Give every line below again, exactly.

(Saved entries)
[Start of Attachment]

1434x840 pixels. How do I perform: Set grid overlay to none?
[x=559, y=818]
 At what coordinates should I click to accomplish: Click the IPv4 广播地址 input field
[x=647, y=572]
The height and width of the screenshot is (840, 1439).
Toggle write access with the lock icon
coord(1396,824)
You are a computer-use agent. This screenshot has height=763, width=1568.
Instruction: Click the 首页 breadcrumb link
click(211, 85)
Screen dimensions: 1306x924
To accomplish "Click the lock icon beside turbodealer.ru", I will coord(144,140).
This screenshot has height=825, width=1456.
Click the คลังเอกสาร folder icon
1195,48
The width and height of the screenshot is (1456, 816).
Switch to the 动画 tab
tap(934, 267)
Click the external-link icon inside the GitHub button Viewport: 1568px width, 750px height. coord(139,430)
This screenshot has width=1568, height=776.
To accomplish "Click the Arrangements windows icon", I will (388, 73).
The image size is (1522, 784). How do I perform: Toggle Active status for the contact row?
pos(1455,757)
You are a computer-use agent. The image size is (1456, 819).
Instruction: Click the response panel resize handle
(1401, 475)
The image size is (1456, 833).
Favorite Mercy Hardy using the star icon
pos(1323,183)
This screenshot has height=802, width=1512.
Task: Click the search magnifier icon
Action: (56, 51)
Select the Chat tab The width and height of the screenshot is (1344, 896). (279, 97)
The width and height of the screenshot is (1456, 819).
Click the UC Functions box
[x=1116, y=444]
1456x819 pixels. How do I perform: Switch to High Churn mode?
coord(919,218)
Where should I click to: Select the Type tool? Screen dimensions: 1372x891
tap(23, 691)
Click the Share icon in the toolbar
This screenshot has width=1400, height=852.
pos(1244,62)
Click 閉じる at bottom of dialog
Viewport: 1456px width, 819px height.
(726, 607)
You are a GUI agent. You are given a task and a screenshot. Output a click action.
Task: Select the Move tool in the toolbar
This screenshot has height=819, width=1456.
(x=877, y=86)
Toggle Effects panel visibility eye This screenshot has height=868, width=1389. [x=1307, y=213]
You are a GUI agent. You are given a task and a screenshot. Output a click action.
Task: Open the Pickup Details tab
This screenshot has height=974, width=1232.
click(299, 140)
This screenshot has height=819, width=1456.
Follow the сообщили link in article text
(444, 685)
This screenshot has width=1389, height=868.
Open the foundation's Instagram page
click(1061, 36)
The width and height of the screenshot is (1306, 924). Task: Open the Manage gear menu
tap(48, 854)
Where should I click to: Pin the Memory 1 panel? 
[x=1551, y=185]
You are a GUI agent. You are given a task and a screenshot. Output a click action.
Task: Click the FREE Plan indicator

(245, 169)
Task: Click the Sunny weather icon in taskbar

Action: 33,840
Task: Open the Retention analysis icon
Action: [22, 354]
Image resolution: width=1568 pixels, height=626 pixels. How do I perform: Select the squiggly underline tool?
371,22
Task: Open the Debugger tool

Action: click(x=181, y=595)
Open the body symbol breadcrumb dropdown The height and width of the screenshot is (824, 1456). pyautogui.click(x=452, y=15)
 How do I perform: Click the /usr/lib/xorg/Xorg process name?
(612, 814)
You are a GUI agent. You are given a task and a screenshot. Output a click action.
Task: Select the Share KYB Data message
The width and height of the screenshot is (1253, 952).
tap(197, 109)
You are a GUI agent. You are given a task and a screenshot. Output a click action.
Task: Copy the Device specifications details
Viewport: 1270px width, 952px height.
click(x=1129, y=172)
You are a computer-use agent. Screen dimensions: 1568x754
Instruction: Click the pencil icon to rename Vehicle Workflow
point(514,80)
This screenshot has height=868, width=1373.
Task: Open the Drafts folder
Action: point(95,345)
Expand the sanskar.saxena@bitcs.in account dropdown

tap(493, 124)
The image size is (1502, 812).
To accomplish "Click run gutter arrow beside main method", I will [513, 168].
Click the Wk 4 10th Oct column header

[End of Attachment]

### Solution to the problem
1434x840 pixels. How do I perform: Set grid overlay to none?
[x=559, y=818]
 At what coordinates should I click to accomplish: Click the IPv4 广播地址 input field
[x=647, y=572]
The height and width of the screenshot is (840, 1439).
Toggle write access with the lock icon
coord(1396,824)
You are a computer-use agent. This screenshot has height=763, width=1568.
Instruction: Click the 首页 breadcrumb link
click(211, 85)
Screen dimensions: 1306x924
To accomplish "Click the lock icon beside turbodealer.ru", I will coord(144,140).
This screenshot has height=825, width=1456.
Click the คลังเอกสาร folder icon
1195,48
The width and height of the screenshot is (1456, 816).
Switch to the 动画 tab
tap(934, 267)
Click the external-link icon inside the GitHub button Viewport: 1568px width, 750px height. coord(139,430)
This screenshot has width=1568, height=776.
To accomplish "Click the Arrangements windows icon", I will (388, 73).
The image size is (1522, 784). How do I perform: Toggle Active status for the contact row?
pos(1455,757)
You are a computer-use agent. The image size is (1456, 819).
Instruction: Click the response panel resize handle
(1401, 475)
The image size is (1456, 833).
Favorite Mercy Hardy using the star icon
pos(1323,183)
This screenshot has height=802, width=1512.
Task: Click the search magnifier icon
Action: (56, 51)
Select the Chat tab The width and height of the screenshot is (1344, 896). (279, 97)
The width and height of the screenshot is (1456, 819).
Click the UC Functions box
[x=1116, y=444]
1456x819 pixels. How do I perform: Switch to High Churn mode?
coord(919,218)
Where should I click to: Select the Type tool? Screen dimensions: 1372x891
tap(23, 691)
Click the Share icon in the toolbar
This screenshot has width=1400, height=852.
pos(1244,62)
Click 閉じる at bottom of dialog
Viewport: 1456px width, 819px height.
(726, 607)
You are a GUI agent. You are given a task and a screenshot. Output a click action.
Task: Select the Move tool in the toolbar
This screenshot has height=819, width=1456.
(x=877, y=86)
Toggle Effects panel visibility eye This screenshot has height=868, width=1389. [x=1307, y=213]
You are a GUI agent. You are given a task and a screenshot. Output a click action.
Task: Open the Pickup Details tab
This screenshot has height=974, width=1232.
click(299, 140)
This screenshot has height=819, width=1456.
Follow the сообщили link in article text
(444, 685)
This screenshot has width=1389, height=868.
Open the foundation's Instagram page
click(1061, 36)
The width and height of the screenshot is (1306, 924). Task: Open the Manage gear menu
tap(48, 854)
Where should I click to: Pin the Memory 1 panel? 
[x=1551, y=185]
You are a GUI agent. You are given a task and a screenshot. Output a click action.
Task: Click the FREE Plan indicator

(245, 169)
Task: Click the Sunny weather icon in taskbar

Action: 33,840
Task: Open the Retention analysis icon
Action: [22, 354]
Image resolution: width=1568 pixels, height=626 pixels. How do I perform: Select the squiggly underline tool?
371,22
Task: Open the Debugger tool

Action: click(x=181, y=595)
Open the body symbol breadcrumb dropdown The height and width of the screenshot is (824, 1456). pyautogui.click(x=452, y=15)
 How do I perform: Click the /usr/lib/xorg/Xorg process name?
(612, 814)
You are a GUI agent. You are given a task and a screenshot. Output a click action.
Task: Select the Share KYB Data message
The width and height of the screenshot is (1253, 952).
tap(197, 109)
You are a GUI agent. You are given a task and a screenshot. Output a click action.
Task: Copy the Device specifications details
Viewport: 1270px width, 952px height.
click(x=1129, y=172)
You are a computer-use agent. Screen dimensions: 1568x754
Instruction: Click the pencil icon to rename Vehicle Workflow
point(514,80)
This screenshot has height=868, width=1373.
Task: Open the Drafts folder
Action: point(95,345)
Expand the sanskar.saxena@bitcs.in account dropdown

tap(493, 124)
The image size is (1502, 812).
To accomplish "Click run gutter arrow beside main method", I will [513, 168].
Click the Wk 4 10th Oct column header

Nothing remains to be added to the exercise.